We Were Not the Savages (1993 and later editions) is a history of the Mi'kmaq people during the period of European colonization written by Daniel N. Paul. It has been published in three editions. The first, subtitled A Micmac Perspective on the Collision of Aboriginal and European Civilizations, was published by Nimbus, based in Halifax, Nova Scotia. Fernwood Publishing, also of Halifax, published an updated edition in 2000; and in 2006 Paul expanded and revised the book, publishing it through Fernwood, with the simple subtitle, Collision Between European and Native American Civilizations.
The 2006 edition has fourteen chapters, ranging from "Mi'kmaq Social Values and Economy" to "Twentieth-Century Racism and Centralization" and "The Struggle for Freedom." It delineates seven independent Mi'kmaq Districts, which cover all of the Canadian Provinces of Nova Scotia and Prince Edward Island, New Brunswick, north of the Saint John River, Quebec, the Gaspe region, and the Northern part of the State of Maine, USA. It argues that pre-contact Mi'kmaq people enjoyed what was probably the highest standard of living in the world, without poverty or hunger, and with a social environment that valued community well-being. The book's middle chapters trace the wars with European nations during the period of colonization, and the major Indian treaties of the eighteenth century.

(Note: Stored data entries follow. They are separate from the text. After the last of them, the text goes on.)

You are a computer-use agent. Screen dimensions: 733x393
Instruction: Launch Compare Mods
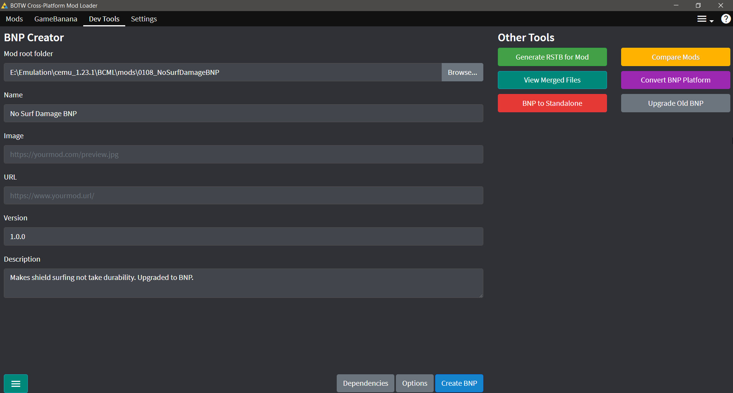(675, 57)
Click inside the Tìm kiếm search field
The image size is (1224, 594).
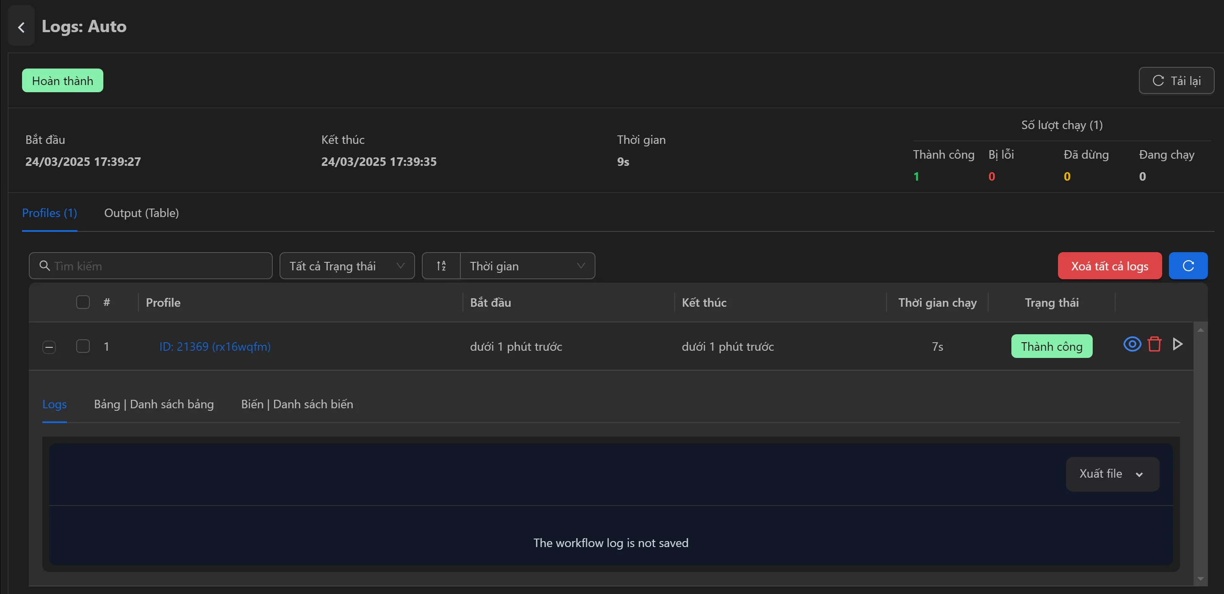[143, 266]
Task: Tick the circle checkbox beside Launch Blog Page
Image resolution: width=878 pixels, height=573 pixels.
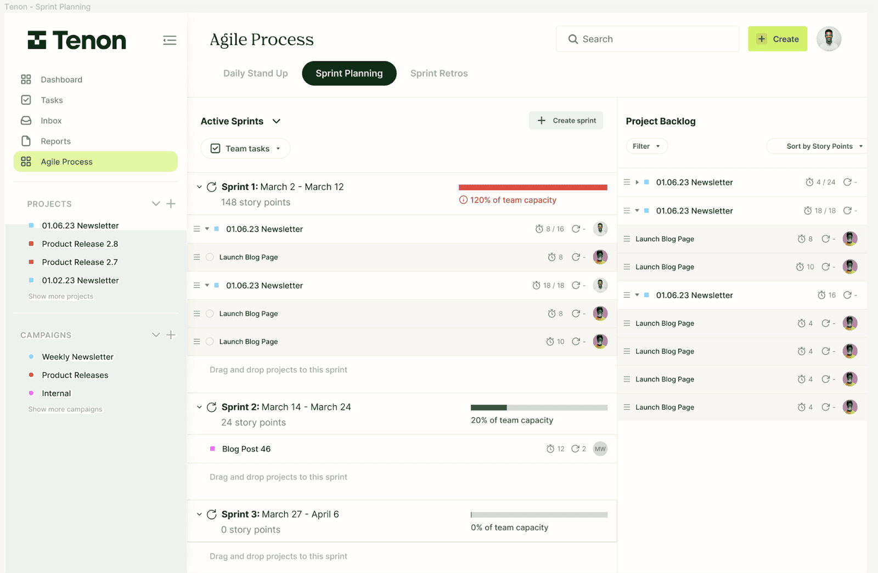Action: (x=210, y=257)
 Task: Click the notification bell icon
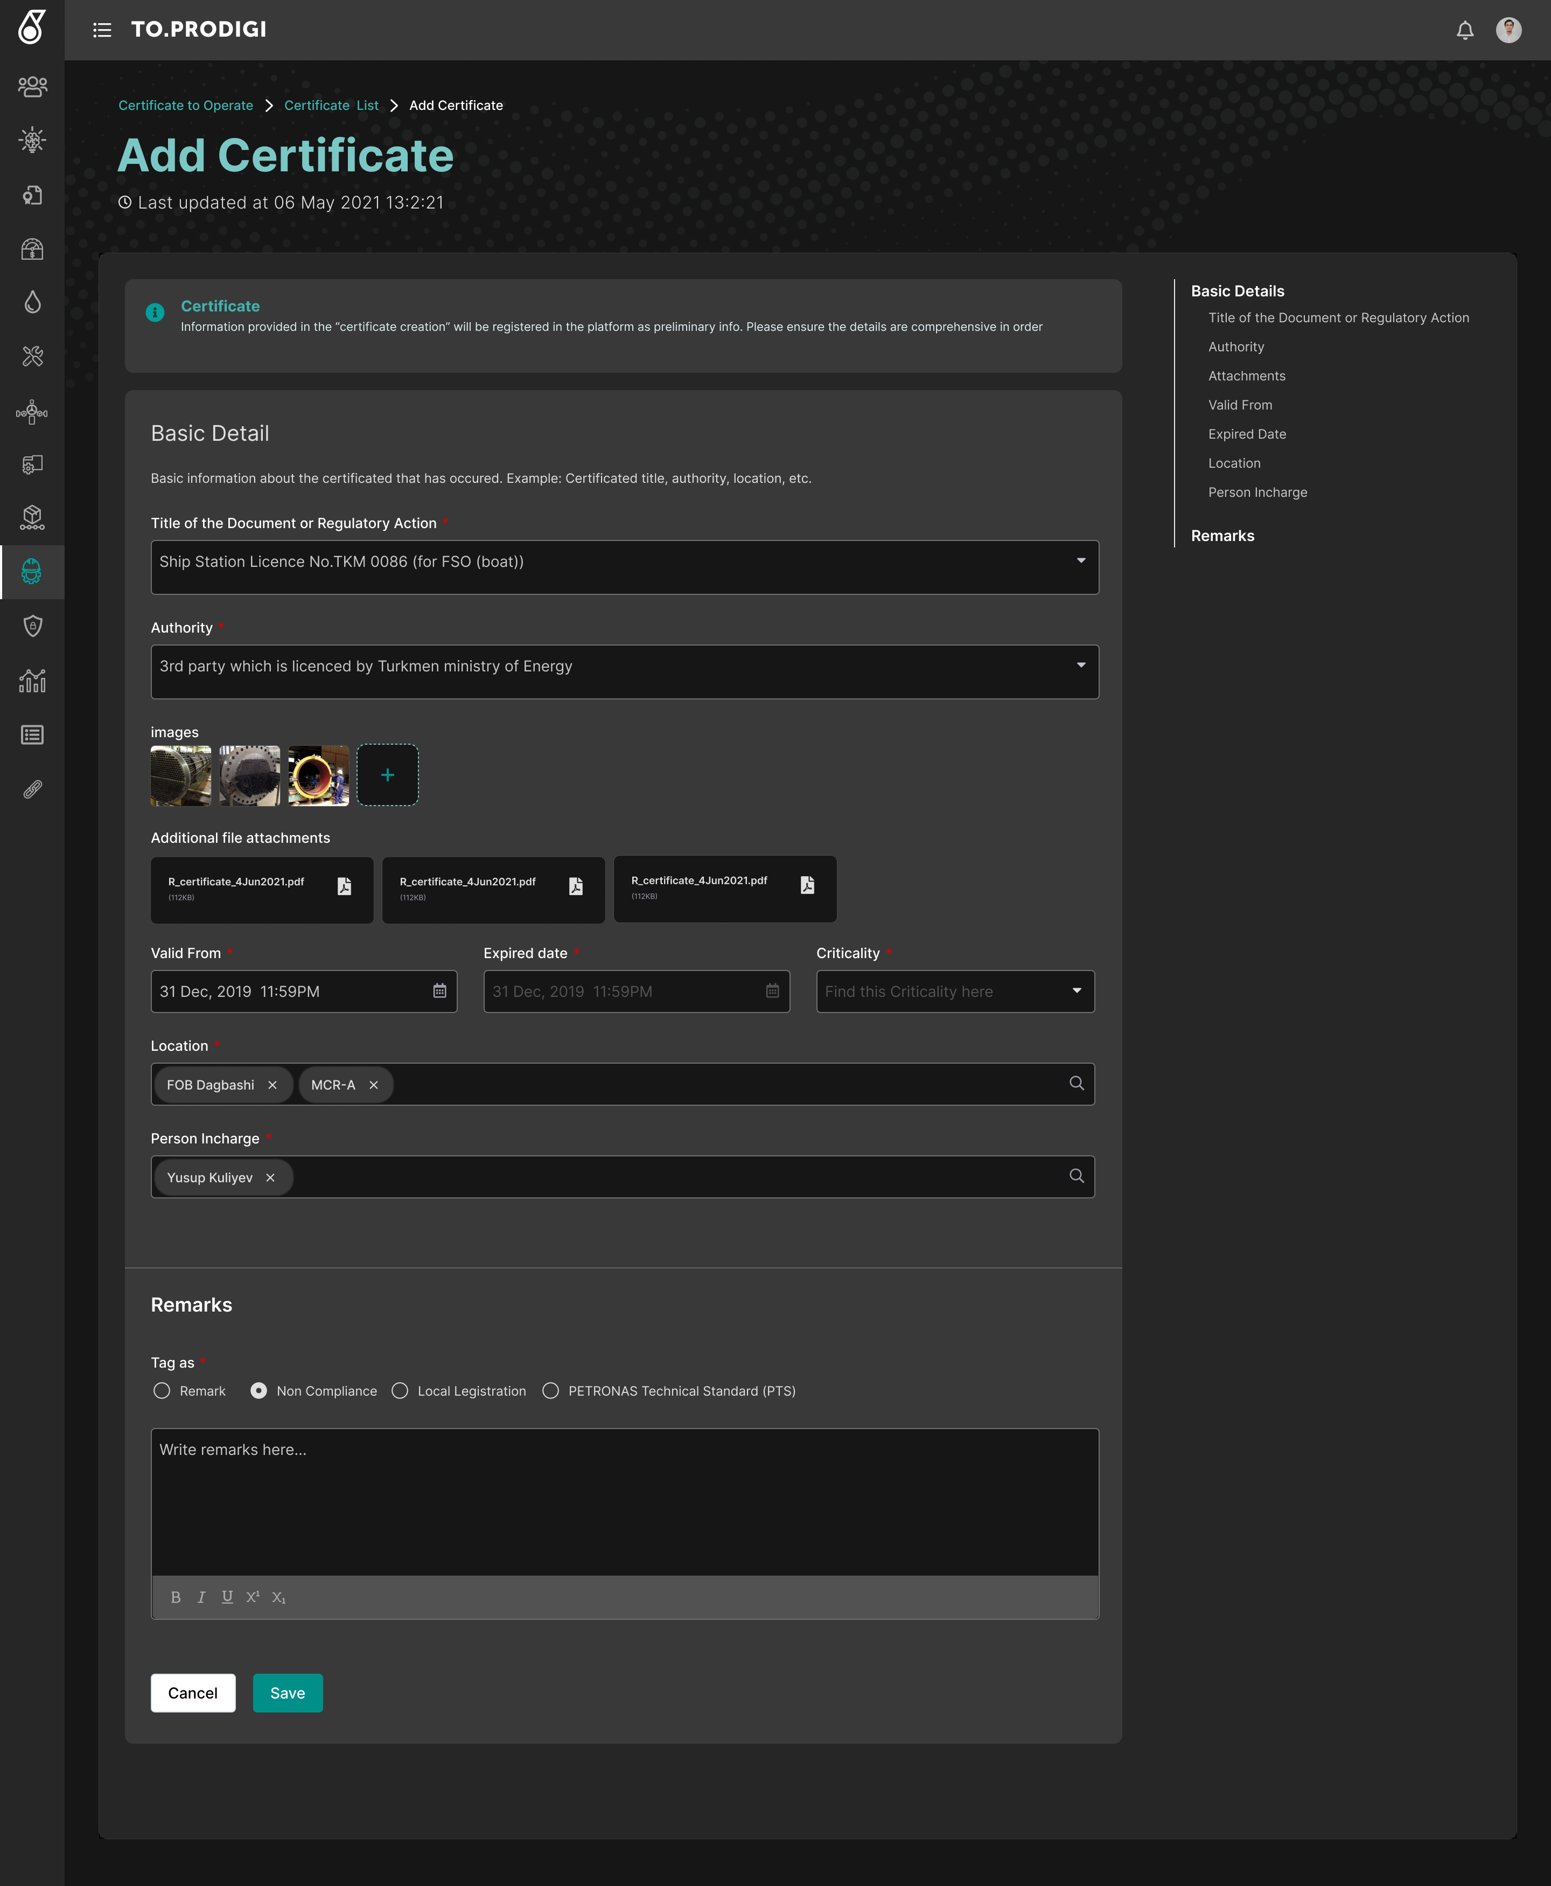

In the final chapters, Paul describes Mi'kmaq communities and land bases as dramatically reduced and impoverished by less than two centuries of European colonization.
Critic Tasha Hubbard says that "Paul is not afraid to stray from the typical 'objective' tone found in most historical texts." American scholar Michael Mullin has written that the book is "a call for help. . .[written] for other Micmacs and their allies in the larger Canadian community."
Each new edition is revised with new information added.